A figure depicting vManager utilizing data from Cadence functional simulation products in appended below. The digital simulation (and formal) tools provide functional verification data to vManager (on the right-hand side of the figure), whereas the left-hand side of the figure illustrates the link to analog verification.
(Also, please see an earlier Semiwiki article on vManager – link.)
Steve Lewis, Director of Product Management for the Custom IC and Packaging Group, added, “The Analog Design Environment product suite is the heart and soul and analog block design and simulation. Due to the unique nature of ADE compared to functional verification, we knew a bridge to the overall vManager environment was needed, providing a consistent project status view. The ADE Verifier feature is the ‘Golden Gate Bridge’ between the functional verification environment(of Marin County) and the ADE simulation environment(the city of San Francisco).”
Walter Hartong, Product Engineering Architect in the Custom IC and Package Group, expanded upon some of the technical capabilities of ADE Verifier. “Analog block designs have traditionally been developed with rather ad hoc methodologies toward verification planning. ADE Verifier helps the designer to formalize analog performance requirements, with pass/fail measurement ranges for block specifications. Design groups can import their verification plan from other sources to help getting started with ADE Verifier.”

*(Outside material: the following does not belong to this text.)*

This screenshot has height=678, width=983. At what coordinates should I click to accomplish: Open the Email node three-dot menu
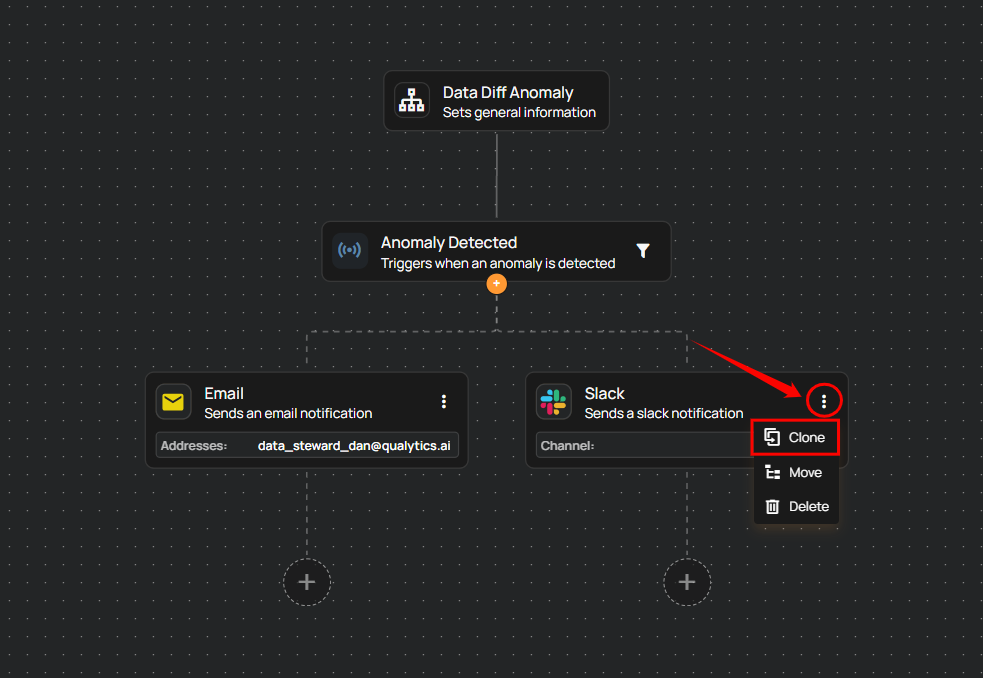coord(444,402)
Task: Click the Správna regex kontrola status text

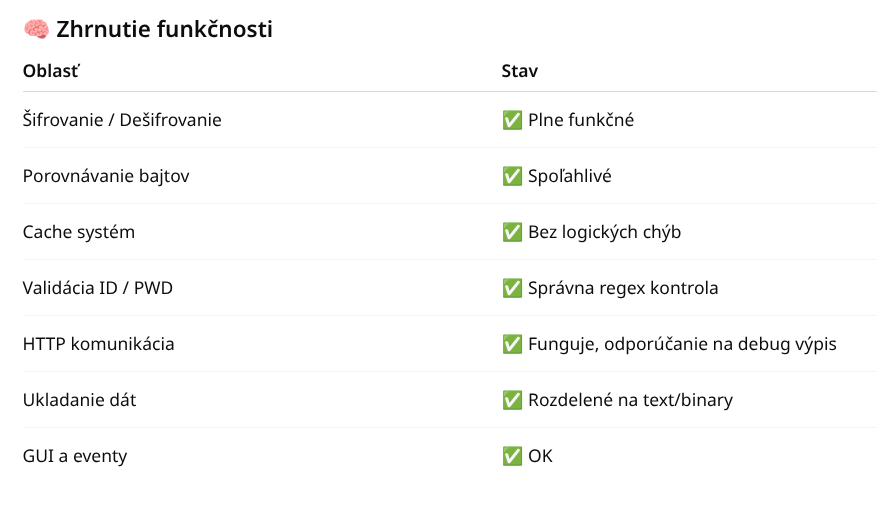Action: click(x=623, y=288)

“As analog blocks commonly evolve in a mix of top-down and bottom-up integration styles, leveraging the hierarchical design views in ADE was key.”, Steve indicated.
The figures below illustrates the ADV Verifier interface, and the import of an initial verification plan from an (unstructured) spreadsheet. The verification plan hierarchy is also highlighted.

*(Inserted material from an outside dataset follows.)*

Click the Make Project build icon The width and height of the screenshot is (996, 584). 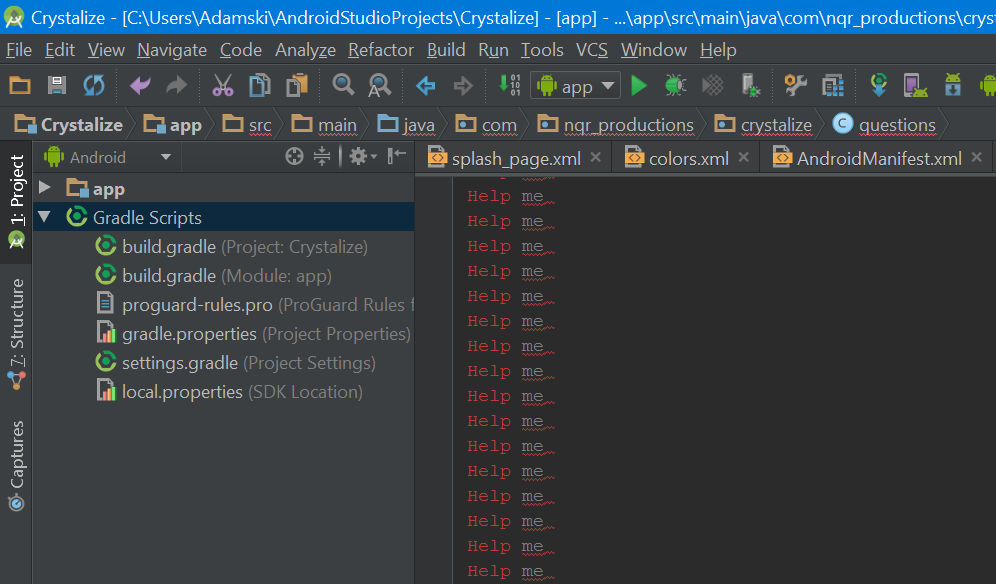point(509,86)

“After the block specifications are captured, the key step in ADE Verifier is ‘mapping’ the requirement to a design verification testbench. The(one-to-one or one-to-many) mapping indicates that the product requirement will be fulfilled by the selected testbench measure(s).”, Walter continued.
The figure below illustrates the ADE Verifier interface for mapping requirements to simulation measures – note that the tree structure of the design hierarchy is part of the mapping linkage. ADE Verifier also tracks the simulation requirements across environment conditions (PVT corners) and operating modes.

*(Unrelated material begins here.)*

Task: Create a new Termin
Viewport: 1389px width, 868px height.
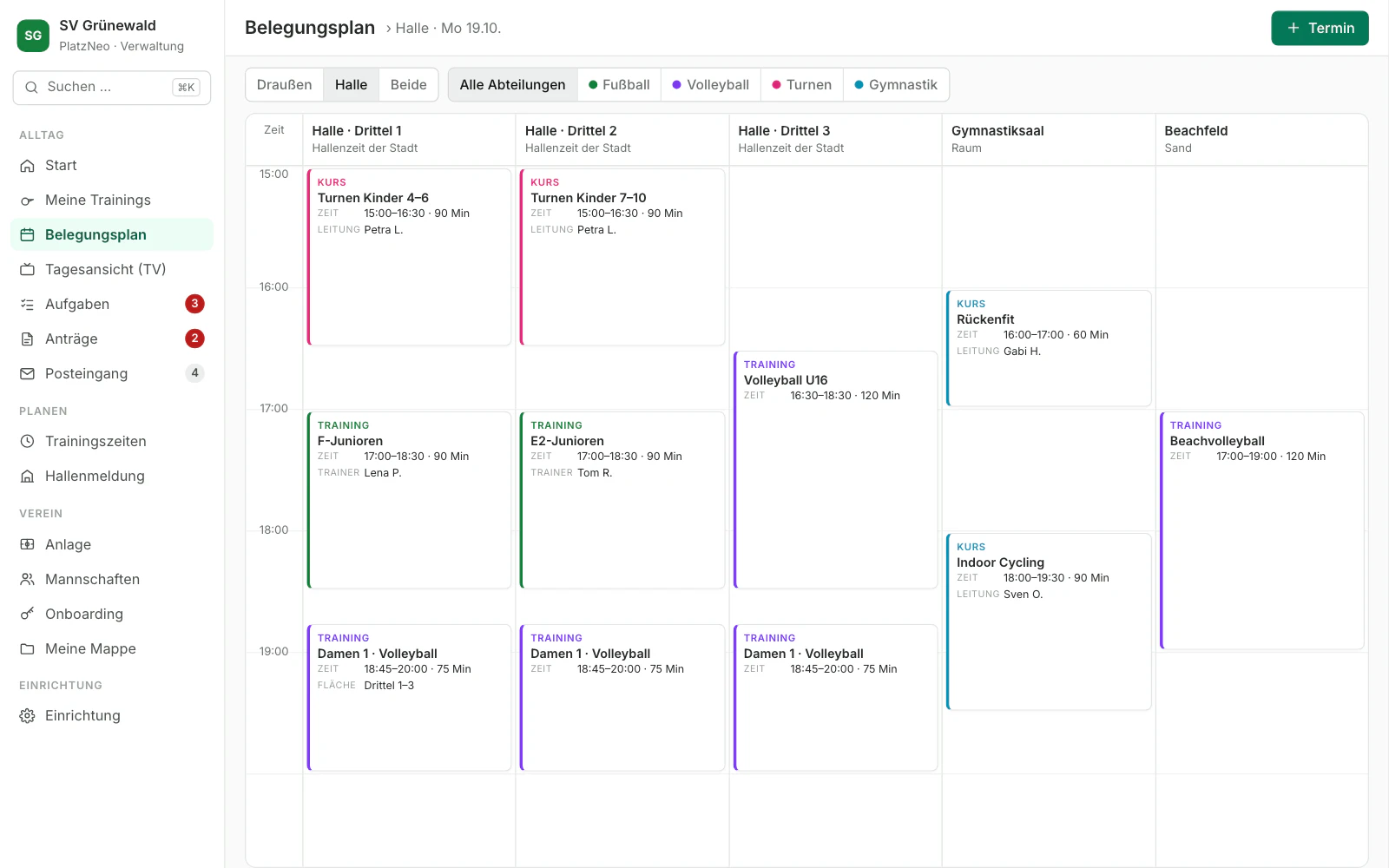Action: pyautogui.click(x=1320, y=28)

Walter indicated, “An additional benefit of adopting ADE Verifier for analog block verification planning is the direct applicability to IP reuse. Most analog designs evolve through multiple variants – a verification plan for an existing design provides a starting point for the development of a block revision.”
As mentioned above, a key benefit of verification planning is a concise, consistent, and accurate view of the block status. As ADE Verifier is bridges to the vManager database, project-wide reporting status is readily available – the figures below illustrate the upload of ADE Verifier data to vManager, and the detailed results information available for each testbench.
Structured verification planning has become de rigueur for project managers, providing traceability between system specifications and the associated testbench(es). The unique nature of analog block design requires a specific (cockpit-based, metric-driven) approach to verification planning, as exemplified by ADE Verifier. Further, a “bridge” is required to consolidate digital (functional) and analog (performance) verification status, as embodied in vManager.